“A Texas Witch on Trial” Now Published

Former home of Loy and Louise Stone near Hereford, Texas
A lonely farmstead in the cotton fields of the Texas Panhandle became the site of Halloween harassment and possible murder.

In August 2016, I mused about having a Contemporary Pagan Studies on “Paganism and Violence” at the American Academy of Religion annual meeting, inspired by a recent gift of multiple cartons of archival material related to the murder trial of a prominent Wiccan figure in 1980.

The universe was listening, but gave my thought a different spin.
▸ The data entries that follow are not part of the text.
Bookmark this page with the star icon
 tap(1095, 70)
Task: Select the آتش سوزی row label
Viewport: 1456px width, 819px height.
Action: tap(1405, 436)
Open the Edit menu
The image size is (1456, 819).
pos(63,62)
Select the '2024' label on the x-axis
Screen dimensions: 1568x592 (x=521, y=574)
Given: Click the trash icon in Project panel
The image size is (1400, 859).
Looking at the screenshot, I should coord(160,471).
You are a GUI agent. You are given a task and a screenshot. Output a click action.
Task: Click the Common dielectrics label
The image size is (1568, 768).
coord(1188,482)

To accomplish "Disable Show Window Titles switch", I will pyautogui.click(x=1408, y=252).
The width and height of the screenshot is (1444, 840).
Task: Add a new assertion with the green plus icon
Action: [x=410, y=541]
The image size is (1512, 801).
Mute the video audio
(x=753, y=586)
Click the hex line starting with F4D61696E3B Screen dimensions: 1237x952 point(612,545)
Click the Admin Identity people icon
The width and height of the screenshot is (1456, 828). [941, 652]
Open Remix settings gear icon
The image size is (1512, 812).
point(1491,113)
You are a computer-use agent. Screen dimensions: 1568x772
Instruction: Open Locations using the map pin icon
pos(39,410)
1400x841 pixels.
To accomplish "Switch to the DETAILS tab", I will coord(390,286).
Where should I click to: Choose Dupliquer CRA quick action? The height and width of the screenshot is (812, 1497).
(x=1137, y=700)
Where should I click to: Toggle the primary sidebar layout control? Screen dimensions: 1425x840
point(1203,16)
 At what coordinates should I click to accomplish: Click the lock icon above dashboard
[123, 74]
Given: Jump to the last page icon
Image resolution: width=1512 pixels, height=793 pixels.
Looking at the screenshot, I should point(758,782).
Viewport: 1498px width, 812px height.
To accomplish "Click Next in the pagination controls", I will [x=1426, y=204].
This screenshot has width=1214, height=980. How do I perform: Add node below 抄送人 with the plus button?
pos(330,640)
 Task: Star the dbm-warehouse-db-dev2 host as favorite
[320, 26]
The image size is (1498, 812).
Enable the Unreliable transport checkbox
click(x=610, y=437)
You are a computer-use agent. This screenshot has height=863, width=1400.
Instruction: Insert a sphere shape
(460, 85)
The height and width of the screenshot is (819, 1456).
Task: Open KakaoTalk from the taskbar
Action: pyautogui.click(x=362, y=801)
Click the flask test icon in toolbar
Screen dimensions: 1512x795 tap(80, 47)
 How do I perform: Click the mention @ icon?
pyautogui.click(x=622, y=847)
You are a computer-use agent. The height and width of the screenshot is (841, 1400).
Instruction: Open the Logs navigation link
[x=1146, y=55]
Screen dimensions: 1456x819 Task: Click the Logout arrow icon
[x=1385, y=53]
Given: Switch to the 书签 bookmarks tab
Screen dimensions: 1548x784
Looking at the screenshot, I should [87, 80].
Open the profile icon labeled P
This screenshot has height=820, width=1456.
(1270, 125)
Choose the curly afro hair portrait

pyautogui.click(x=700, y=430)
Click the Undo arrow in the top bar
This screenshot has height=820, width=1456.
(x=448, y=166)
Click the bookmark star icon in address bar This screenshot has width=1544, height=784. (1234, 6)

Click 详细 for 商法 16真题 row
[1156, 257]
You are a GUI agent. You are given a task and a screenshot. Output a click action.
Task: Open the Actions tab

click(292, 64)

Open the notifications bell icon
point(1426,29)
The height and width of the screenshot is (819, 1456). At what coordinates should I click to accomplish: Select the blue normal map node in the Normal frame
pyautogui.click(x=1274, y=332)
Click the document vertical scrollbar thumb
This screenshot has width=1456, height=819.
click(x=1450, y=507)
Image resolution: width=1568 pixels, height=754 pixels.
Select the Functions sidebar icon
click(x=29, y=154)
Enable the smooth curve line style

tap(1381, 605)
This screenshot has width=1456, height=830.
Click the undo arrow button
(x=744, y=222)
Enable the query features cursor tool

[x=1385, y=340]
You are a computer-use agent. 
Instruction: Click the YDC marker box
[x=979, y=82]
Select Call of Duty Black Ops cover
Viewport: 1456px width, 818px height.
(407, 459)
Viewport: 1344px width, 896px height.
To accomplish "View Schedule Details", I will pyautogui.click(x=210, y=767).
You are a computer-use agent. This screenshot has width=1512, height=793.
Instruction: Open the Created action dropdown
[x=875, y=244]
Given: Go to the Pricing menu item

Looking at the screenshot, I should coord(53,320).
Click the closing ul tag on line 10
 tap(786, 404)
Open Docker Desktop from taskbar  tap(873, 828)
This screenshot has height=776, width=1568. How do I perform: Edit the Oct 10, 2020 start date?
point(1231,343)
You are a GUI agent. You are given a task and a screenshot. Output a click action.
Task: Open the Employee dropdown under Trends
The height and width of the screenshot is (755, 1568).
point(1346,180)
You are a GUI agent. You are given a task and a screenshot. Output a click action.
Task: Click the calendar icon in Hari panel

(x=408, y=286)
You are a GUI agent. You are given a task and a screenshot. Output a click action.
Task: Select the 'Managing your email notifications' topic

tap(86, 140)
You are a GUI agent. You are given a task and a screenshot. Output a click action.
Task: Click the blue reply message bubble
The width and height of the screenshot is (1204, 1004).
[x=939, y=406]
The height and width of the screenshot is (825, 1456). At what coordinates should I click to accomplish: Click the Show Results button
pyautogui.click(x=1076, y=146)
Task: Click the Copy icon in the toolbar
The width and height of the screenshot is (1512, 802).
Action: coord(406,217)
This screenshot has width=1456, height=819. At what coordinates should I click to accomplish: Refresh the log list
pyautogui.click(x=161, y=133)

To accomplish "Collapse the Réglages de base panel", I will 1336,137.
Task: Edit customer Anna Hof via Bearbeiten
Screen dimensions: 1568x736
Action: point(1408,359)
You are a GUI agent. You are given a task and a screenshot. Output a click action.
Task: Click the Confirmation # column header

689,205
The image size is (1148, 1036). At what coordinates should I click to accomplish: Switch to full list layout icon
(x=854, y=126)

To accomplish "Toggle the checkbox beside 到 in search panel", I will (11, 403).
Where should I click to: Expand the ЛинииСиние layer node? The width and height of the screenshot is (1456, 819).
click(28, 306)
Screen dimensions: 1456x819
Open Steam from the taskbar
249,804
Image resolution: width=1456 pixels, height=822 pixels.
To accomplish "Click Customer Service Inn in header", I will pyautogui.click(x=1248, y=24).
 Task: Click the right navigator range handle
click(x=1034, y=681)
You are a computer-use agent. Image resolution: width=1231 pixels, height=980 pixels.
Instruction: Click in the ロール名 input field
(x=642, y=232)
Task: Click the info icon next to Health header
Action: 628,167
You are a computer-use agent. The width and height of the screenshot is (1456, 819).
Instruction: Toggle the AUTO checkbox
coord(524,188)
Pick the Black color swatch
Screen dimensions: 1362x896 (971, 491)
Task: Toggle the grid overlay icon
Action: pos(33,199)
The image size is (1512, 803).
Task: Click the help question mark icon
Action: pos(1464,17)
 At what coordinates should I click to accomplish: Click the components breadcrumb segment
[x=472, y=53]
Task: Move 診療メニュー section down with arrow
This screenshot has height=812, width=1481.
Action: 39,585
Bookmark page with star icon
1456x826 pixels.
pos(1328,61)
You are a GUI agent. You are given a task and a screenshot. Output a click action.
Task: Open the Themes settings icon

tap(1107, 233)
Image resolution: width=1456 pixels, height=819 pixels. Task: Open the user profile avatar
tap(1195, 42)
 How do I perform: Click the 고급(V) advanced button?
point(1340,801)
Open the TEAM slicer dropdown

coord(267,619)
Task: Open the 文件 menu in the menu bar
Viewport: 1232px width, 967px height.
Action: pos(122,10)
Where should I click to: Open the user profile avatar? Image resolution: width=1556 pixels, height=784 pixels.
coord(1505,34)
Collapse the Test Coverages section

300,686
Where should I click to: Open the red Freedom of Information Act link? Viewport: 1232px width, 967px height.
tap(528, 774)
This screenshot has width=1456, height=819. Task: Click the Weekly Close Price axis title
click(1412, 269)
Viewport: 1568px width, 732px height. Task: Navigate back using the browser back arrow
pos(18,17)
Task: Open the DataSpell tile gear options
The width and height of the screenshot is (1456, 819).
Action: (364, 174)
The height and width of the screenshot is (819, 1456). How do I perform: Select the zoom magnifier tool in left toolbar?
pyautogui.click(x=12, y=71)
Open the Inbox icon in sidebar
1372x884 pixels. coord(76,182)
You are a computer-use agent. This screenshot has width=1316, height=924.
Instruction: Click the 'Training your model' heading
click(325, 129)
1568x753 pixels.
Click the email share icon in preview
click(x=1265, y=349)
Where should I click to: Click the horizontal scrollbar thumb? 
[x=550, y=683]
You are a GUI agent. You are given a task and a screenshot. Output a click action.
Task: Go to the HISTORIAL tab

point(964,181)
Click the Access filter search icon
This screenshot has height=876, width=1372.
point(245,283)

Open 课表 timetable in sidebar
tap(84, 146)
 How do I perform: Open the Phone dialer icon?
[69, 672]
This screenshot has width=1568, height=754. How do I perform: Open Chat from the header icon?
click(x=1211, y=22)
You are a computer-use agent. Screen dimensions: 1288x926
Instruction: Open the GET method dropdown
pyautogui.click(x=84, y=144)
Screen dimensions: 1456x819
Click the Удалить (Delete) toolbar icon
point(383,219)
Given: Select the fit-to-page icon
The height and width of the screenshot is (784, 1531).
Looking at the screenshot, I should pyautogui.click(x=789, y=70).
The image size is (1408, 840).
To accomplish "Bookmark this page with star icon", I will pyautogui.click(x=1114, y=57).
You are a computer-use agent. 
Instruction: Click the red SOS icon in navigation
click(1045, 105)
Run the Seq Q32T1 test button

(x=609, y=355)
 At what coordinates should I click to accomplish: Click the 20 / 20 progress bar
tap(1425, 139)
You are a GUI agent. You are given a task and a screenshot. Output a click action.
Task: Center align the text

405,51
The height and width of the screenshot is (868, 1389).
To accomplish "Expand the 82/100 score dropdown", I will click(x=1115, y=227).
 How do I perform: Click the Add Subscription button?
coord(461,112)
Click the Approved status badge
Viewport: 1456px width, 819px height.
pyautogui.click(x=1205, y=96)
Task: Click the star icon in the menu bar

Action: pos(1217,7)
As I wrote last fall in a post called “Feeding My Little Archives to Bigger Ones,” instead of a conference panel session, I was asked by Massimo Introvigne, a leading scholar of new religious movements (NRMs) to contribute to a special issue of the Journal of Religion and Violence with the theme of NRMs and violence.

Finally, there was the venue for an article that I had messed around with since the mid-2000s.

“A Texas Witch on Trail has now been published in the Journal of Religion and Violence and is available to subscribers — or to people who know how to make an interlibrary loan request.

I have also uploaded the paper to Academia.edu for those who use that site — the journal permits uploading a ms. in Word format, but not the final PDF.

Yes, there is one obvious question that I will not answer in print. And now to deal with those archives.